[Dataset entries]
>>>
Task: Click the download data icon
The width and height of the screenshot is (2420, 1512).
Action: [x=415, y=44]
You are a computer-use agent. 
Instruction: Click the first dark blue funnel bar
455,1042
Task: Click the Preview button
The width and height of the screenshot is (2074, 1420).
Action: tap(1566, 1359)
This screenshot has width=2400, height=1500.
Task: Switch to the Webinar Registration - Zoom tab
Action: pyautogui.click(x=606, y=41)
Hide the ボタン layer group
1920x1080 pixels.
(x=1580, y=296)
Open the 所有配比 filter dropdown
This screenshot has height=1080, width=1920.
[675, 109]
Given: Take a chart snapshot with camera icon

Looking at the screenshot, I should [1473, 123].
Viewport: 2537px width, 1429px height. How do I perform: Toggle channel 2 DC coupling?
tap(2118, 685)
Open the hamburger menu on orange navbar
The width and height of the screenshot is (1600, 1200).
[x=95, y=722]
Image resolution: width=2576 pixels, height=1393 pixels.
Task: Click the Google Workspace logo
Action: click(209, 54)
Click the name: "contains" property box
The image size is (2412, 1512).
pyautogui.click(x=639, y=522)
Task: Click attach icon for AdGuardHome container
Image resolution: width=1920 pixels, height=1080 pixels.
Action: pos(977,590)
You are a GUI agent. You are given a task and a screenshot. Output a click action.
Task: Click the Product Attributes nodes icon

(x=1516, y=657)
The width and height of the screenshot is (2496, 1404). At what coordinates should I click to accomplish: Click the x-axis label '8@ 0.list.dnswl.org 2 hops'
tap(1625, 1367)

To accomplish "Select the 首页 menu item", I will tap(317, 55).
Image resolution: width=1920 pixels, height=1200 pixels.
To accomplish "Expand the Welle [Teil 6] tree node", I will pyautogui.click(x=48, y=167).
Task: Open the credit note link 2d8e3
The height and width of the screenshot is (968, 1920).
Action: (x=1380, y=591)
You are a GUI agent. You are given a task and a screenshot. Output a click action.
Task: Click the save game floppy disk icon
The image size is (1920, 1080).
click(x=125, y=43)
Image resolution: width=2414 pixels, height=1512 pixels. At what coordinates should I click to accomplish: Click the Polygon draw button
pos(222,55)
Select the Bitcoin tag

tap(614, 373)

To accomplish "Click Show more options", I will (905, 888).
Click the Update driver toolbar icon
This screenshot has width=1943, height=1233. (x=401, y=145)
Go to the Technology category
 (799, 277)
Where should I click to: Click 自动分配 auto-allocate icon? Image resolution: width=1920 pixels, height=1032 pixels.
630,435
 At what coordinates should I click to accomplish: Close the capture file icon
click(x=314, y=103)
<<<
> [TASK]: Each of the records above is to be copied exactly.

> [RESPONSE BOX]:
Task: Click the download data icon
The width and height of the screenshot is (2420, 1512).
Action: [x=415, y=44]
You are a computer-use agent. 
Instruction: Click the first dark blue funnel bar
455,1042
Task: Click the Preview button
The width and height of the screenshot is (2074, 1420).
Action: tap(1566, 1359)
This screenshot has width=2400, height=1500.
Task: Switch to the Webinar Registration - Zoom tab
Action: pyautogui.click(x=606, y=41)
Hide the ボタン layer group
1920x1080 pixels.
(x=1580, y=296)
Open the 所有配比 filter dropdown
This screenshot has height=1080, width=1920.
[675, 109]
Given: Take a chart snapshot with camera icon

Looking at the screenshot, I should [1473, 123].
Viewport: 2537px width, 1429px height. How do I perform: Toggle channel 2 DC coupling?
tap(2118, 685)
Open the hamburger menu on orange navbar
The width and height of the screenshot is (1600, 1200).
[x=95, y=722]
Image resolution: width=2576 pixels, height=1393 pixels.
Task: Click the Google Workspace logo
Action: click(209, 54)
Click the name: "contains" property box
The image size is (2412, 1512).
pyautogui.click(x=639, y=522)
Task: Click attach icon for AdGuardHome container
Image resolution: width=1920 pixels, height=1080 pixels.
Action: pos(977,590)
You are a GUI agent. You are given a task and a screenshot. Output a click action.
Task: Click the Product Attributes nodes icon

(x=1516, y=657)
The width and height of the screenshot is (2496, 1404). At what coordinates should I click to accomplish: Click the x-axis label '8@ 0.list.dnswl.org 2 hops'
tap(1625, 1367)

To accomplish "Select the 首页 menu item", I will tap(317, 55).
Image resolution: width=1920 pixels, height=1200 pixels.
To accomplish "Expand the Welle [Teil 6] tree node", I will pyautogui.click(x=48, y=167).
Task: Open the credit note link 2d8e3
The height and width of the screenshot is (968, 1920).
Action: (x=1380, y=591)
You are a GUI agent. You are given a task and a screenshot. Output a click action.
Task: Click the save game floppy disk icon
The image size is (1920, 1080).
click(x=125, y=43)
Image resolution: width=2414 pixels, height=1512 pixels. At what coordinates should I click to accomplish: Click the Polygon draw button
pos(222,55)
Select the Bitcoin tag

tap(614, 373)

To accomplish "Click Show more options", I will (905, 888).
Click the Update driver toolbar icon
This screenshot has width=1943, height=1233. (x=401, y=145)
Go to the Technology category
 (799, 277)
Where should I click to: Click 自动分配 auto-allocate icon? Image resolution: width=1920 pixels, height=1032 pixels.
630,435
 At what coordinates should I click to accomplish: Close the capture file icon
click(x=314, y=103)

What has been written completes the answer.